Ms. Xialeemar “Xiameer” Valdeavilla, CEO, XMS Consultancy Philippines, the only consultancy company on the ATRA board, showed a video of what is claimed to be the world’s first robot-operated hotel, the Henn Na hotel which opened in Japan in July 2015. She asked if anyone has been to a robot-managed hotel, where the check-in, concierge, porter and F&B services are all “manned” by robots. How are we going to deal with this, she said. Will humans be reduced to managing machines? Instead of teaching them how to manage hotels, she said, it may be necessary to help students understand all the various apps in Travel & Tourism.

She expressed scepticism about the long-term future of technology. Human interaction is will always be required, she said, asserting that people will not want to be welcomed by robots with a dinosaur appearance. She called for more training courses, flexible work hours and incentives. Many employers will also opt to outsource services, which she provides.

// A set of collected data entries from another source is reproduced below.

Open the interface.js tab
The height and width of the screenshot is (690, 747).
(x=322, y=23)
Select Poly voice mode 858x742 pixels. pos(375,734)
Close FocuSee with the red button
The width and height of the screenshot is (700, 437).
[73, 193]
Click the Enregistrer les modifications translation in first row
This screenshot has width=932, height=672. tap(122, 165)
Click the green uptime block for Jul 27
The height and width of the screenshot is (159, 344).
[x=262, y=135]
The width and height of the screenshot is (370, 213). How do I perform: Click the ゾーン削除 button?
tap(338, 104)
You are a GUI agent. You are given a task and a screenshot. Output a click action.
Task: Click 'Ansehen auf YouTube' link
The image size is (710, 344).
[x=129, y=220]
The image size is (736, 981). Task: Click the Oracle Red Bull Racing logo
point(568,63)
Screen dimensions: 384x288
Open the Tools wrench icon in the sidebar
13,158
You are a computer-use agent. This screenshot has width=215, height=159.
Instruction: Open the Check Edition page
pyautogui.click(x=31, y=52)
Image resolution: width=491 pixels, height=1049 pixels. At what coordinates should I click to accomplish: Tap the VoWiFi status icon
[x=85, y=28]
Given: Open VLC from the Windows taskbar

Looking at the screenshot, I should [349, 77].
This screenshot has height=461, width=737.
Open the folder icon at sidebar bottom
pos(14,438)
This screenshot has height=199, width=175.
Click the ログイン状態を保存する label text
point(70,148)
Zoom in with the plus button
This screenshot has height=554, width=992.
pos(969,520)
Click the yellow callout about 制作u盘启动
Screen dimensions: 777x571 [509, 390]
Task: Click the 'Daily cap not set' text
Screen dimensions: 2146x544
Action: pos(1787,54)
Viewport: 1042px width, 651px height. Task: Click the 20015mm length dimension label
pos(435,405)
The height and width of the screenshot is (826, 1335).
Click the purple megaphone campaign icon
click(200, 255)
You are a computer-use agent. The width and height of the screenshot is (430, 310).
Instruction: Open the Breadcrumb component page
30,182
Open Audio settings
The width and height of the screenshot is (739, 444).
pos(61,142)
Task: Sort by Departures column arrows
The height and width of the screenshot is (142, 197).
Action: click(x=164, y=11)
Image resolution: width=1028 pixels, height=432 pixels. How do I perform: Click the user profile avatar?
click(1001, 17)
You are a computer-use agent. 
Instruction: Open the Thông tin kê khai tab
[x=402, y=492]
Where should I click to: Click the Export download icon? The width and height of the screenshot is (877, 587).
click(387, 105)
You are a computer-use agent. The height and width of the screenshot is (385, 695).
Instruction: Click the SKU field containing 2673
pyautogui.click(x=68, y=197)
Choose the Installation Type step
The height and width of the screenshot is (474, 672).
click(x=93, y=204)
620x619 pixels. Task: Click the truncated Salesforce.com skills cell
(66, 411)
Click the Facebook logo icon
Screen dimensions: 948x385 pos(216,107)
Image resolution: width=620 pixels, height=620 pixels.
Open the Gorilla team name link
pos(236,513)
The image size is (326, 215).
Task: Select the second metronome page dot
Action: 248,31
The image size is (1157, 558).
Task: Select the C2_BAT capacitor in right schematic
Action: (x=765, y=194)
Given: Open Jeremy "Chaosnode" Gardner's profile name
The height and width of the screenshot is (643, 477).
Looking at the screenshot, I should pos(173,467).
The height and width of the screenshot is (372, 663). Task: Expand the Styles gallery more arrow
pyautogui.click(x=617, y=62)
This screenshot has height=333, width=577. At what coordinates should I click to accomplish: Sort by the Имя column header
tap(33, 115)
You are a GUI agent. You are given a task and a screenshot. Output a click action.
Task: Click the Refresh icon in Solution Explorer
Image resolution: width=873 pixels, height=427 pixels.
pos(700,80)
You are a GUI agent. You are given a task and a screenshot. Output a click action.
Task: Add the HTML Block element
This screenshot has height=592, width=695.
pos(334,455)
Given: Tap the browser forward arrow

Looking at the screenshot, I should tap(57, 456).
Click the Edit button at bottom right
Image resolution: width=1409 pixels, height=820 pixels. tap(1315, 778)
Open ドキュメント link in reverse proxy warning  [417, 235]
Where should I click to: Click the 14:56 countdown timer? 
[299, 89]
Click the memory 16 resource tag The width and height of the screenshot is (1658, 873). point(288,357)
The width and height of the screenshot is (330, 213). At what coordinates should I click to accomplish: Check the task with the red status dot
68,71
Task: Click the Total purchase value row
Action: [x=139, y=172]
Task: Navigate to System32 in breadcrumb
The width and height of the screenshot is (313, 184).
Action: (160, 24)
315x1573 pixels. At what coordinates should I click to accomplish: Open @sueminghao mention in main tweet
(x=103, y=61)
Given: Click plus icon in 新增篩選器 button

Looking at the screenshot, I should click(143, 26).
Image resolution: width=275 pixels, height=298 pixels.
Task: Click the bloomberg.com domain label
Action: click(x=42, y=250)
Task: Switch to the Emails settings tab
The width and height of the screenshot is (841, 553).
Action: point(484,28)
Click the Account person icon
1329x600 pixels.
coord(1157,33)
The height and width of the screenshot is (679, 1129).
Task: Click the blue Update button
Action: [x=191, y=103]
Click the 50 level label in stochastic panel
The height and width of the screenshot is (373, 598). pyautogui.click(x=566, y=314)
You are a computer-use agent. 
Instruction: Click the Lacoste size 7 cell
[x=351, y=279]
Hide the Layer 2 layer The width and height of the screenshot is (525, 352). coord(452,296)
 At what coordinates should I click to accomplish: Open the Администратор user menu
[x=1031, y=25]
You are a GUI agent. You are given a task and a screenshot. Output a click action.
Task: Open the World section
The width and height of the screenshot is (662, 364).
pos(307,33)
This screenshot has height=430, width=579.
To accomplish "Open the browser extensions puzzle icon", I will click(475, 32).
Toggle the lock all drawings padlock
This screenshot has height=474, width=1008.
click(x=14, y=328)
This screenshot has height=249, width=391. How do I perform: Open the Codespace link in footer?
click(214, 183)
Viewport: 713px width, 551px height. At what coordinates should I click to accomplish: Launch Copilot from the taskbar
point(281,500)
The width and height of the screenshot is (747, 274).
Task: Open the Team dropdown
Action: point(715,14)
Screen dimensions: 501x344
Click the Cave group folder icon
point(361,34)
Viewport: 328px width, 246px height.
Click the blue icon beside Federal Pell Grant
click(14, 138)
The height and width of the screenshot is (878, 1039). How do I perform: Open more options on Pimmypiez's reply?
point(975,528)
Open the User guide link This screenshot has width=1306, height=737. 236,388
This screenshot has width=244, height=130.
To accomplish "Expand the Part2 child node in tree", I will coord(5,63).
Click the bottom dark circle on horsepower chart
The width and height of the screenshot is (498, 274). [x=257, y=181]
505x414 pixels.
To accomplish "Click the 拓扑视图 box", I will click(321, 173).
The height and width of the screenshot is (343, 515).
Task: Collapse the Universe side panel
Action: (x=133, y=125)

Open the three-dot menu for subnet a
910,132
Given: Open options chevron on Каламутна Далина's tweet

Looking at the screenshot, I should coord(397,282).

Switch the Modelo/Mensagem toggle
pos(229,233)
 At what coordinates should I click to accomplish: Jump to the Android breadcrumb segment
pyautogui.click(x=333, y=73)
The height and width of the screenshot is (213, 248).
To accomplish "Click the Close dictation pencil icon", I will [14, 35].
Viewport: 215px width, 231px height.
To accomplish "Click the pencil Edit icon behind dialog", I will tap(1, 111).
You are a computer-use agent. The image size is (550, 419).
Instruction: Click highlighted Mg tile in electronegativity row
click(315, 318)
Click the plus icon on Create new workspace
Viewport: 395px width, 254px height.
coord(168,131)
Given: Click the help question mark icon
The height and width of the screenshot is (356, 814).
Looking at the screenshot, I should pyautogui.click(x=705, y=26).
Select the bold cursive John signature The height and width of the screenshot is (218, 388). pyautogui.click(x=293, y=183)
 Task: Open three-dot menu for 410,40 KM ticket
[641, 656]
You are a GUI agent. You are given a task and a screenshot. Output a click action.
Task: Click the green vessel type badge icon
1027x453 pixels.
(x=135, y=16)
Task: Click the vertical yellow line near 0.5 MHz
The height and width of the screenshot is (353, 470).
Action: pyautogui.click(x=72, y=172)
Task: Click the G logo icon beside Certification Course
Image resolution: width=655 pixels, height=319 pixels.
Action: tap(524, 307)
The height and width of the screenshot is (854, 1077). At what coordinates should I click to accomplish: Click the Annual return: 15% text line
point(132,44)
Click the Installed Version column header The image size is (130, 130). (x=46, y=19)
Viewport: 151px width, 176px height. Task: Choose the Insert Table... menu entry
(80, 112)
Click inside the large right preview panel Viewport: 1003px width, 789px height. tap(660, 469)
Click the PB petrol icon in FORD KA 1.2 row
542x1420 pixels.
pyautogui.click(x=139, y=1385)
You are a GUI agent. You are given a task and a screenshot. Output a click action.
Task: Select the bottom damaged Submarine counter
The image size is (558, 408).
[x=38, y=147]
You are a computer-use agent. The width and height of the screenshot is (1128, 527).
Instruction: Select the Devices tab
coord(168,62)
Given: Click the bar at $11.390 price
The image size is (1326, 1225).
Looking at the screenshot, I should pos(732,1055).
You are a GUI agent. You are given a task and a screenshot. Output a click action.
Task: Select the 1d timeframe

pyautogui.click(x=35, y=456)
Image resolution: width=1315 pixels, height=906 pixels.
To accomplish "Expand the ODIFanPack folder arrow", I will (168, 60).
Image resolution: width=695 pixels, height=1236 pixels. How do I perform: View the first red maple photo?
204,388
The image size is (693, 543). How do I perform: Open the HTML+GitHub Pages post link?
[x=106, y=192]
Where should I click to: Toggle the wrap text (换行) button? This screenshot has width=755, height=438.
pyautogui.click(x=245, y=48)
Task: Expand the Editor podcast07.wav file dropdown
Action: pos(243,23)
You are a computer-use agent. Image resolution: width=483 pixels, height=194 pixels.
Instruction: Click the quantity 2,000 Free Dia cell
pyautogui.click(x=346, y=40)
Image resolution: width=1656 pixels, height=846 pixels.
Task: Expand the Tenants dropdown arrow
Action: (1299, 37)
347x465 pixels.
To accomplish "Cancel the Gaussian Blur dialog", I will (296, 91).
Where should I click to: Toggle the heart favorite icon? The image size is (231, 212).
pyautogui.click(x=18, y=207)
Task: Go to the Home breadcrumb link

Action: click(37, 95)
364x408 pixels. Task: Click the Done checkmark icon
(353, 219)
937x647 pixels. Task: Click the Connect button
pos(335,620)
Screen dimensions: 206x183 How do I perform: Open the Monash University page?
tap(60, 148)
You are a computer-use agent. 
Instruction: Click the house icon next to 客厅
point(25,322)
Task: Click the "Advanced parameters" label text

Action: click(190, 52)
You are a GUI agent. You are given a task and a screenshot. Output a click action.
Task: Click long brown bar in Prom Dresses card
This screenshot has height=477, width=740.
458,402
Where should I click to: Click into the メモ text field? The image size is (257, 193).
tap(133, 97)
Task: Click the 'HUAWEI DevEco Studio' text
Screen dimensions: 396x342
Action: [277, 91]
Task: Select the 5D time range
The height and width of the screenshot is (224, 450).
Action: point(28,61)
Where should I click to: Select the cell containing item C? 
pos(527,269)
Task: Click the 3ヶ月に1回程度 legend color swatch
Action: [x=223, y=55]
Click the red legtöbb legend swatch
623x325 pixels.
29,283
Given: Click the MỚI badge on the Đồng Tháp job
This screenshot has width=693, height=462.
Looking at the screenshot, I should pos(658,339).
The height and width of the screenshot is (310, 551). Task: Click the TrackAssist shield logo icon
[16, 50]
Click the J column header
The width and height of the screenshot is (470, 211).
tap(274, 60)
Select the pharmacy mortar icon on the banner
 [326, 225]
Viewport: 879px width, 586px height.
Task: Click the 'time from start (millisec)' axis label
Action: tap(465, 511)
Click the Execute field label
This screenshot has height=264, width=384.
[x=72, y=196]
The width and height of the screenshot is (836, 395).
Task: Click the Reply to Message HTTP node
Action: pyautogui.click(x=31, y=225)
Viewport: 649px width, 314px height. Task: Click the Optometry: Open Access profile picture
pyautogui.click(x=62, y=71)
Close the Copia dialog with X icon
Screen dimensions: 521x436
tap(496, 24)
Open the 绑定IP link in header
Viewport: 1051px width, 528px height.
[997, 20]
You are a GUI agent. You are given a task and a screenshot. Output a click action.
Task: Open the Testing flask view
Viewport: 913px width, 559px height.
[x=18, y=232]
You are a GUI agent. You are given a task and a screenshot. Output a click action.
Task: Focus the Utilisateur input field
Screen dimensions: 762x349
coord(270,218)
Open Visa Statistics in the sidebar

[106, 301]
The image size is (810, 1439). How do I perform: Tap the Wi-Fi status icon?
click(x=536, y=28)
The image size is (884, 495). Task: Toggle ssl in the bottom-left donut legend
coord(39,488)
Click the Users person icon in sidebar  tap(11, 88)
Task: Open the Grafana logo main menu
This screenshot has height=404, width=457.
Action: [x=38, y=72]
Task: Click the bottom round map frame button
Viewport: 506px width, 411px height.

The human-centric angle was supported by the final speaker, Mr Ian Barrow, a veteran hotelier with the Hilton chain. He agreed that the pool of manpower had shrunk overall, and that the existing pool needed to be retrained and reskilled. But he said Travel & Tourism is a business based on human interaction. People will always want to travel, as evidenced by the upsurge in “revenge travel” post-Covid. And those who choose to work in Travel & Tourism will need to have a passion for it because “our business is fundamentally about serving people.”

His advice for those who stay and work in the industry was firstly to know and understand themselves and develop their own strengths, especially in the way they work and lead. Secondly, he said, they need to remain constantly updated with what’s going on. Although that can be overwhelming given the pace of change, the ability to watch and learn what is happening in the market is crucial. Finally, he said, the senior generation can learn a lot from the younger generation, just as he himself had learned a lot from his daughters. “If you keep your eyes and ears open, you will learn a lot,” he said.

The discussions concluded with Prof Ragavan responding to my question about how to bring back employees who felt that the post-Covid hospitality sector no longer offered any job security. He said that this is in fact the best time to enter the industry because there is a shortage of people and pay and compensation are rising, with plenty of opportunities to acquire knowledge, skills and experience.

Clearly ATRA has its work cut out for it. The forum provided ample food for thought and feedstock for future research, especially on how tourism academia itself can move and with the times.